She decided to take a walk.

When was the last time she’d taken a walk? Not just walked somewhere she had to be, but walked
nowhere?

Dressed in jeans, comfortable sneakers and a hooded sweatshirt, she ventured into her neighborhood, breathing the cleansing autumn air and delighting in the blazing colors of the leaves. She strolled all the way to the town green—a couple of miles at least—and gazed at the rectangle of grass surrounded by the Unitarian church, the fire station, the town hall building and a few preserved historical buildings. The green’s grass was half-hidden beneath a carpet of brown and orange leaves shed by the
oak, maple and birch trees that punctuated the lawn. The air carried the scent of smoke and tart apples.

Poor Curt, stuck in California during the most beautiful New England fall weekend of the year.

Ass here versed course and hiked back home, she thought about how much she missed him. Even though things had not been good between them, she loved him. He was her anchor, her support, an essential element in her reality. She wished he was with her, appreciating the gorgeous foliage and the refreshing breeze. She wished he could see the job she’d done on Peter’s room.

He would see Peter’s room tomorrow when he got home. He’d be pleased and grateful. He’d put his arms around her.

She’d put her arms around him.

I want you, Curt. I want you home. I want you with me.

Tomorrow, she thought, and a hesitant smile curved her lips. Curt would be home tomorrow. And she would be ready for him. She would never be whole again, but she was healing, finally. Maybe she’d needed a few days away from him to reach this point, but she’d reached it.

Once home, she tackled the living room, the den and the master bedroom, vacuuming, polishing, neatening up. She treated herself to take-out Thai food for dinner—pad thai was a definite improvement over Goldfish crackers—and then settled into the recliner in the family room and watched a Monty Python movie on the VCR. And laughed. Out loud.

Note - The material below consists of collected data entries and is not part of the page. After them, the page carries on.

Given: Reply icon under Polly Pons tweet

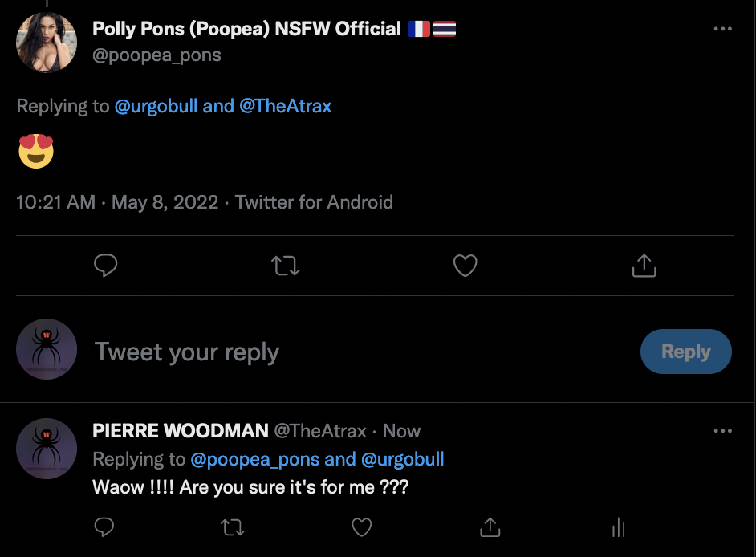Looking at the screenshot, I should click(106, 266).
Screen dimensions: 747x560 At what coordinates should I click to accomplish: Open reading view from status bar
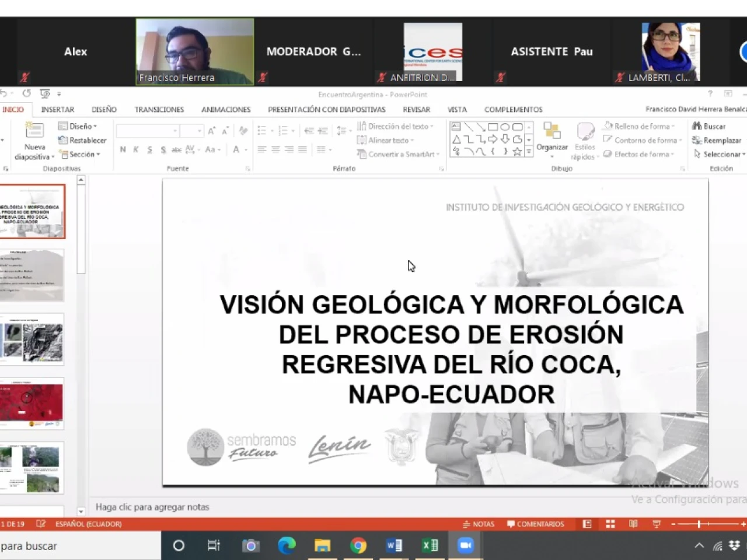coord(633,524)
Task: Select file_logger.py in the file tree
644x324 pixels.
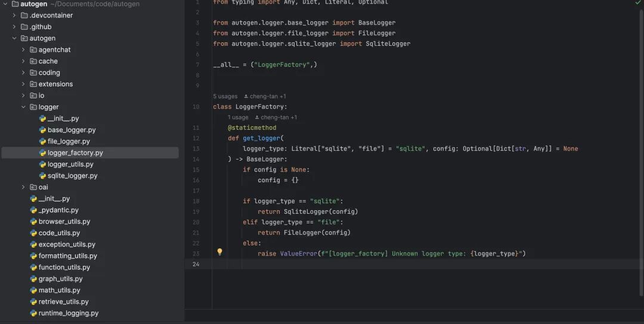Action: click(69, 142)
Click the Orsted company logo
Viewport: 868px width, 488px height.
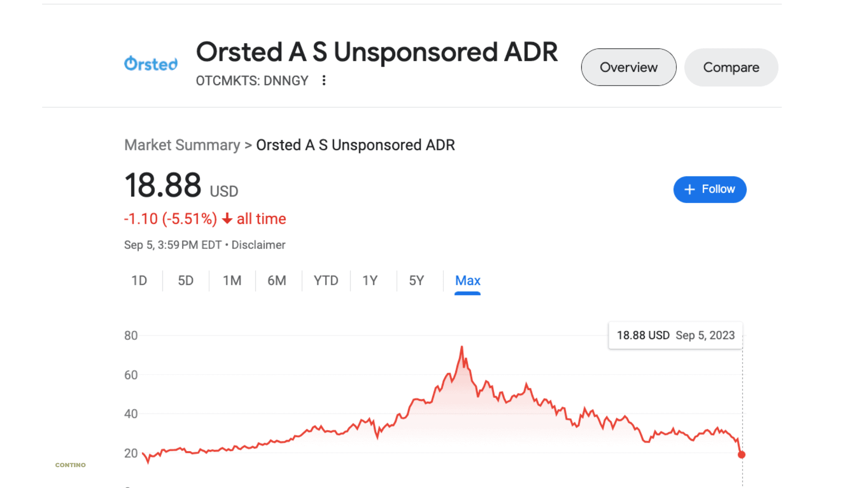(x=151, y=64)
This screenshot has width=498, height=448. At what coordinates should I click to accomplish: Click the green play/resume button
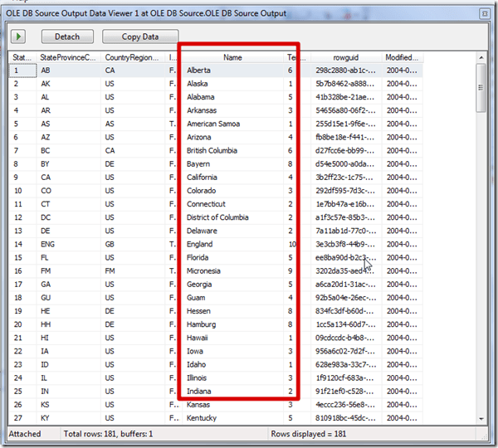click(x=18, y=37)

Yes, she was ready for Curt.

He was scheduled to arrive home around dinnertime on Sunday. She thawed some strip steaks for dinner, prepared roasted red bliss potatoes with olive oil and herbs and tossed a salad. She carried a bottle of Rioja up from the wine rack in the basement and opened it so it could breathe—she wasn’t sure
what that meant, but she figured it wouldn’t hurt. Then she soaked in the tub, an indulgence she hadn’t let herself enjoy since Peter’s death, and dressed in the laciest underwear she owned. It wasn’t flagrantly sexy—Curt had never been particularly interested in sexy lingerie—but it was feminine and flattering, and wearing it made her feel womanly. She completed her outfit with a beige cashmere sweater and her snuggest pair of jeans. Actually, all her jeans were kind of snug these days, thanks to her Goldfish binges.

She brushed her hair until it glistened, slid the diamond eternity ring Curt had given her for their tenth anniversary onto her finger and poked her diamond studs through her ears. She was nervous, but happy. She was ready. Ready to reclaim her life. Ready to let her husband reclaim her.

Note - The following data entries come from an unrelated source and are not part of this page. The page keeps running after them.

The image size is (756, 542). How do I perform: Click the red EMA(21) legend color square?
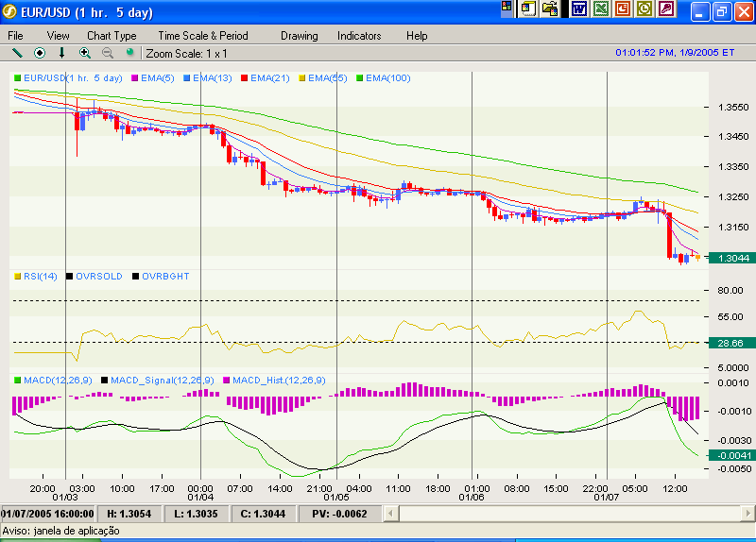point(244,78)
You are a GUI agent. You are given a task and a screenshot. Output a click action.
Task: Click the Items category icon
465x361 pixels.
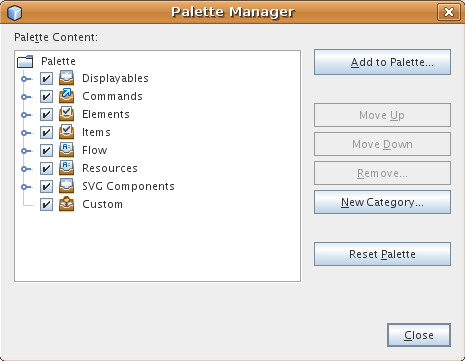point(67,132)
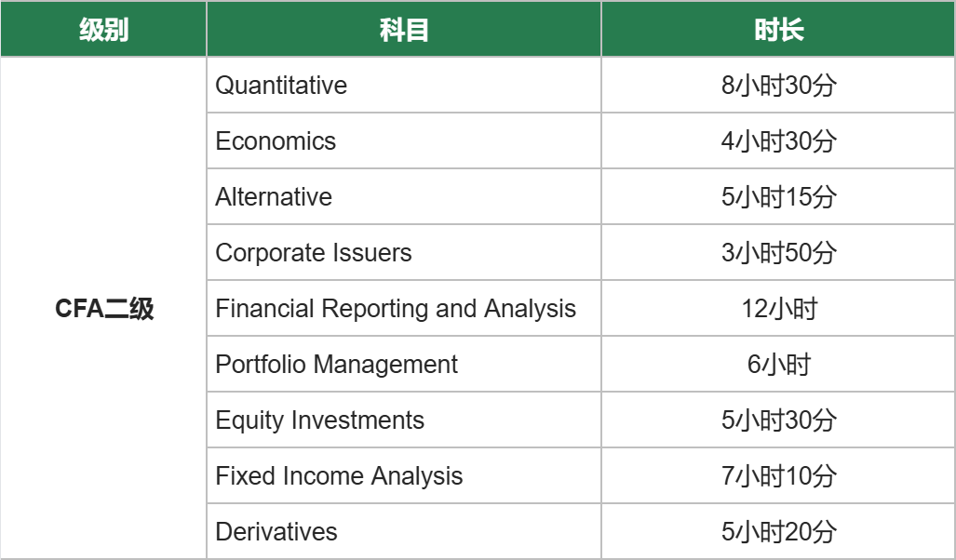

He arrived home at around seven. Peeking through the living-room window, she spotted the cab idling at the curb and remained where she was, watching Curt climb out, haul his wheeled suitcase from the seat and close the door. He would be tired, she knew, jet-lagged, bleary. She’d fix him a drink, let him unwind, follow his lead. Wasn’t that what he’d been wanting her to do all along?

He came up the front walk and she swung the door open for him. Clad in faded jeans, a wrinkled shirt and his navy-blue blazer, his hair mussed and his mouth set, he didn’t look as happy to see her as she was to see him. He probably expected to get turned away tonight. He probably thought nothing had changed since he’d left.

So much had changed. Ellie had cleaned Peter’s room. She’d thrown away the Gatorade and the Goldfish. He would be pleased.

“Hi,” he said wearily, tilting his head as she rose on tiptoe to kiss his cheek. That she’d kissed him didn’t seem to register on
him. He smiled briefly, then wheeled his suitcase to the stairs and lifted it by the handle. “Let me wash up, okay? Then we’ll talk.”

She accepted his reserve as a result of cross-country-flight fatigue. And maybe a touch of apprehension. He probably assumed she was the same Ellie he’d left five days ago. Maybe while he washed up, the importance of her having kissed him would sink in. He’d figure it out.

While he was upstairs, she grilled the steaks, lit the candles she’d arranged on the dining-room table and gave the salad dressing a final stir. He hadn’t come back downstairs by the time everything was ready, and she realized that in addition to washing up he’d opted to unpack his bag. She decided that was a good thing. When he joined her, he’d be done with all his tasks and ready for a glass of well-breathed wine.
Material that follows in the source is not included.